In 1948, Britain was a very different place when Nye Bevan rose in the Commons to announce his plans to create a National Health Service, free at the point of need regardless of wealth.
The Co-Op had just opened the country’s first supermarket, the Windrush Generation had newly arrived from Jamaica, and bread rationing had come to an end.
Seventy years on, would the man whose vision transformed health care, recognise our hospitals and health centres as they stand today?
“I think he would,’’ said Tricia Marwick, chairman of NHS Fife.
“He would recognise we still run a service that is free at the point of need.
“He would be pleased to see the improvements we have made, and he would also recognise some of the challenges we have to face recruiting staff - Nye Bevan too had great difficulty getting GPs into the service.
“He would be surprised at how centralised everything has become and how people are living older and healthier for longer - and be amazed at the technological advances in treatment.’’
Bevan drove the creation of the NHS as soon as he was appointed Minister for Health in 1945, although the first proposal for a state health service came from Dr Somerville Hastings, president of the Socialist Medical Association, whose motion to the 1934 Labour Party conference was endorsed.
On the back of a post-war landslide win, Labour, and Bevan, set about transforming health care – putting in place a system which replaced the health care offered by local authorities and benefactors who funded small, local hospitals.
The Randolph Wemyss Hospital, for example, was the miners hospital, partly paid for out of their wages and with the patronage of the Wemyss family.
There were many other facilities scattered across Fife’s towns and villages – fever hospitals, infectious diseases units and poor houses.
The Kyles in Kirkcaldy was home to the Cottage Hospital, the only one in Scotland with circular wards, while Hunter Hospital, which still stands to this day, was for the poor, and Forth Park was where generations of Fifers were born.
As society changed, people became more mobile and populations grew, so the NHS has changed.
The old tower block at the Victoria now looks down on a massive new wing built at a cost of £170m which is the hub for all major services.
But the facilities we have today stem from Bevan’s blueprint 70 years ago.
“It didn’t all happen overnight,’’ said Tricia. “Ownership came first and progress was slow, but it was a momentous occasion. To bring together all the institutions - what an achievement.’’
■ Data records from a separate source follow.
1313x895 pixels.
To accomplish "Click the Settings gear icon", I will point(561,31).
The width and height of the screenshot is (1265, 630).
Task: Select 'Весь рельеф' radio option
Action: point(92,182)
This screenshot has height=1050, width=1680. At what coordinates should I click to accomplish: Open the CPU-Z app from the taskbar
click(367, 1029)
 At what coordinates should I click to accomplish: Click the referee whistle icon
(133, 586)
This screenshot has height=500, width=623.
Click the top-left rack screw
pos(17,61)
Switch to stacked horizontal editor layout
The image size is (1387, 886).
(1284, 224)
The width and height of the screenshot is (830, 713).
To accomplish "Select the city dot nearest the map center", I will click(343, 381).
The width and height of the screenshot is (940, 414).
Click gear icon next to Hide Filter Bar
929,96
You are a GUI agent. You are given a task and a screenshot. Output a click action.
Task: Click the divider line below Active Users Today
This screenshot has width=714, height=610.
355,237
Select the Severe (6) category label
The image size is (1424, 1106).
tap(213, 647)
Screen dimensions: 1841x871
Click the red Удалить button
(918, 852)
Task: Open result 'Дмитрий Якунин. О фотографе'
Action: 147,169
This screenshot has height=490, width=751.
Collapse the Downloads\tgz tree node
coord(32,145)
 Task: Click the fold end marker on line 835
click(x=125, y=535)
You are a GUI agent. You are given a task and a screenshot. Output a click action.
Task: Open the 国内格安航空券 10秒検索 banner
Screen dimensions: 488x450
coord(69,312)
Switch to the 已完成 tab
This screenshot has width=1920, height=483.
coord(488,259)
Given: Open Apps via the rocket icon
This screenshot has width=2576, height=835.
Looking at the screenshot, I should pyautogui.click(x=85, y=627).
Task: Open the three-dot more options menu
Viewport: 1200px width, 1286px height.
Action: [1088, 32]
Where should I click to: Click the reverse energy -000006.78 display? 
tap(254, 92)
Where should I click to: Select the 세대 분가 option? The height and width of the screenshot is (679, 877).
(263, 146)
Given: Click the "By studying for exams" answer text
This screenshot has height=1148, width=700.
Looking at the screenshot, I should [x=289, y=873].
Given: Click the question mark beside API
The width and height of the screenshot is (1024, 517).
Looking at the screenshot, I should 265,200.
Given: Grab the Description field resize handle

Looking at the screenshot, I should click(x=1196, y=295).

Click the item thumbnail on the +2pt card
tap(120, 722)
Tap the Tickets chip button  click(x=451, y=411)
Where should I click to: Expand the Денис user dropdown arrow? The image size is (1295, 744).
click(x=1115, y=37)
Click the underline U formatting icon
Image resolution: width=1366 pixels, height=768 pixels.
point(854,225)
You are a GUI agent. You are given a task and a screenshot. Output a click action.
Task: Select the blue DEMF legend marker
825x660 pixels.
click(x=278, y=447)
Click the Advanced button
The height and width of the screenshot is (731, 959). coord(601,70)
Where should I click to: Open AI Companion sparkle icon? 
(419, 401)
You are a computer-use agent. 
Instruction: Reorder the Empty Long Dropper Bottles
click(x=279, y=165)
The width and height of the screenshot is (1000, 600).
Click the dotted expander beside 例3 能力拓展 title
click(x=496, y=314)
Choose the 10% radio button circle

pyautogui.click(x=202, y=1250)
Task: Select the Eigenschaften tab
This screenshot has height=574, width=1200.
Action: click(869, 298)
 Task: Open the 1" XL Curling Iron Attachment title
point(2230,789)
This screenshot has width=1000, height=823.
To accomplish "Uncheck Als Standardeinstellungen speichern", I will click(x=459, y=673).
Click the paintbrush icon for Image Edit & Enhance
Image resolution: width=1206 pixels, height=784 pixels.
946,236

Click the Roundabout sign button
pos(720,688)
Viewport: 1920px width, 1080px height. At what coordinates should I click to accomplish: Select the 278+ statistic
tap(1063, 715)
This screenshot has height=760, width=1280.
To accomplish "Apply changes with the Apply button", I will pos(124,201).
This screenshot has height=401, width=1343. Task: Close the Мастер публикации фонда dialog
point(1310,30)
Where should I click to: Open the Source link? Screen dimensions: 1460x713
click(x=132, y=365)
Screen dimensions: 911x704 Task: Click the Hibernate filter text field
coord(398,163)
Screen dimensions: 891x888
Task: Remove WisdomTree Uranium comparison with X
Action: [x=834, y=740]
It was a profound change – one that remains fundamental to our society.
Danny Boyle, who gave the NHS a key role in his stunning opening ceremony to mark the 2012 London Olympics said it was “the institution which more than any other unites our nation.’’
And at the heart of the NHS is a sense of pride – from staff and patients.
“Everyone owns the NHS. Everyone knows a story about their own family and how well they have been treated in times of illness.
“There is also a high percentage of people from across Fife who work in the NHS. They are in our communities and are very proud of what they do.
“They believe in the service they provide. They do a fantastic job and offer very good care to patients.
“In my time as chairman, one story summed it up and that was when we were hit by the wintry weather.
“There is always a contingency plan for winter, but this was a winter like no other, and staff in the acute services and in the community all went the extra mile.
“We had people covering shifts for colleagues and staying overnight to the next day’s work to keep the service going”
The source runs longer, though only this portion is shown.